She uses Small Act’s Thrive, a web-based social media measurement and management tool, to track daily follower gains and losses and statistics for retweets and mentions.
“It’s much stronger than HootSuite or any of the Twitter tools,” she said. “It does the same thing on Facebook, but it’s not as specific as it is with Twitter. I can use it to get lots of great charts and reports to show the directors, and can easily export the data into reports in a crisp, clean Excel file, to explain to the board what a mention is and why it’s important. It’s a great way to show people that what we’re doing is actually getting to folks.
Etter said the organization’s leadership is primarily interested in follower and fan counts, but she finds more relevant information that helps her guide her posting schedule and content.
“I can look at it differently and see that our bit.ly links on Twitter have gotten 207,000 hits since March, between retweets, mentions and everything else,” she said. “We wouldn’t have that without Twitter measurement tools. Twitter is free—that’s a lot of hits, considering we’re not paying for ad space or anything. I like to see the retweets and the mentions because it means people are realizing we’re here. We’re not just getting new people, they’re engaging with us.”

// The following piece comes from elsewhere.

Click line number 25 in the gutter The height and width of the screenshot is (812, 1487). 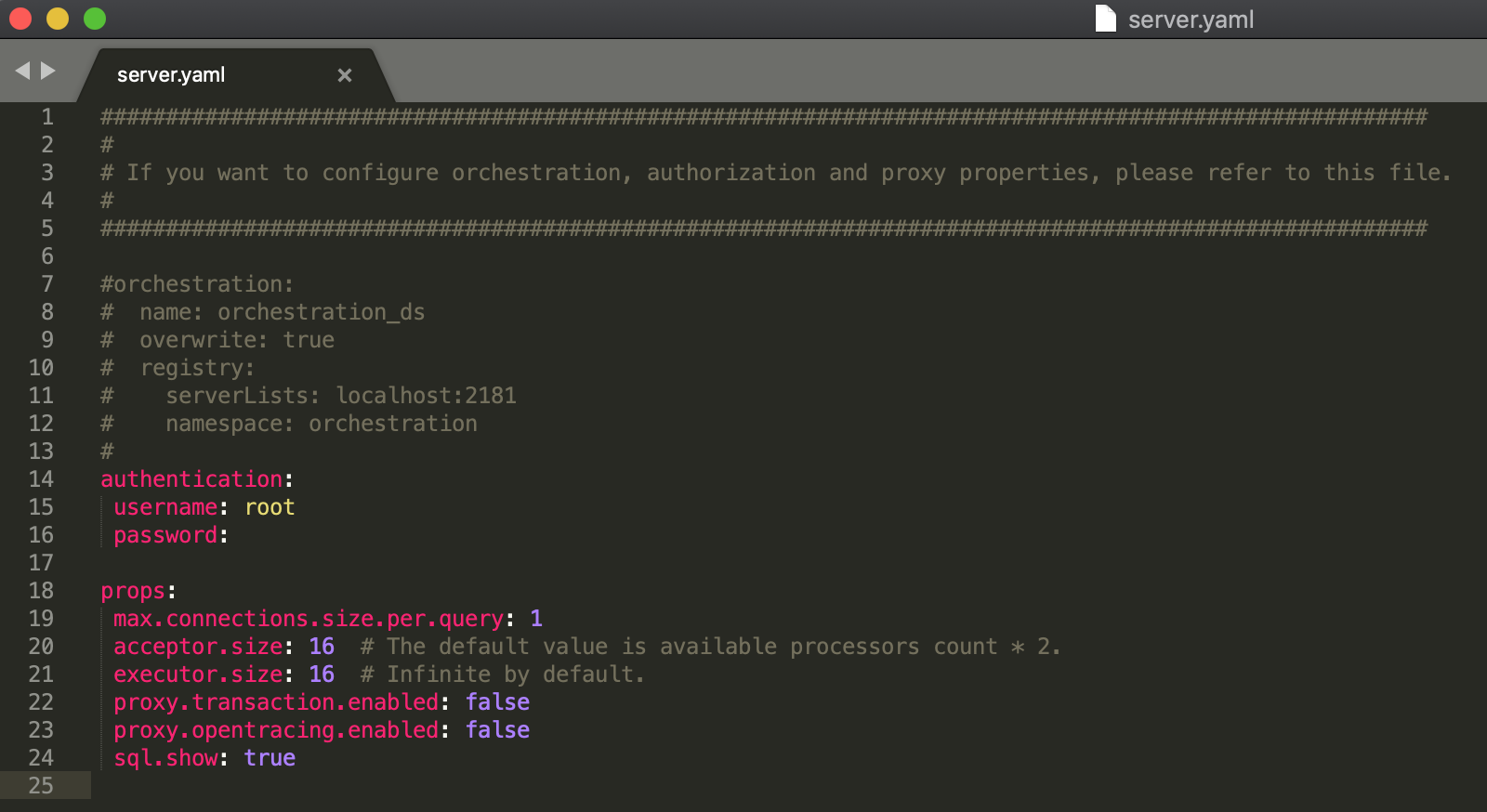point(42,786)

In all, Etter said, she spends about an hour each morning looking at the previous day’s charts, plus another half hour in the middle and at the end of each day. She also uses that time thinking of ideas for posts. Part of the strategic plan was to post at least one thing every business day, and she uses the incoming data to guide her outgoing posts.
“Days when we have a lot of tweets go out, we do see people start to unfollow us—that’s when realize it’s a strategic thing, we can’t overwhelm our followers,” she said. “We’ve tried to even play around with the times we post. If we post mornings, does that affect things more than if we post in the afternoons? We try to play around and tweak it.
“We’ve learned that posts in certain areas always create an increase in people who follow us,” she said, “so we try to post more about those sorts of things.”
Berkshire Taconic Community Foundation, Sheffield, MA
http://www.berkshiretaconic.org
The staff of 12 at Berkshire Taconic Community Foundation works to build stronger, more vibrant communities and improve the quality of life for residents of four counties in Massachusetts, New York and Connecticut. Marketing director Kimberly Rock put together a crowd-sourced grantmaking experiment this summer that asked people to vote for their favorite local nonprofit on the foundation’s Facebook page—the organization with the most mentions would win a grant up to $1,000, based on the number of votes.
“We weren’t just trying to gain likes, which is a meaningless measurement unless you’re doing something with it,” said Rock, who got the idea from a similar campaign run by a Michigan organization. “It was really to engage our constituents—we’ve been building them for the last year. There’s a high awareness of our name in the region but sometimes people are confused about what a community foundation does. We had a lot of followers but not a lot of engagement.”
Prior to the campaign, Berkshire Taconic used Facebook to engage constituents and let people know about grant deadlines. Using social media provided a way to spread the word about the foundation’s work without sending out a press release for everything. More importantly, Rock said, it turned announcements into conversations by making the communication two-way.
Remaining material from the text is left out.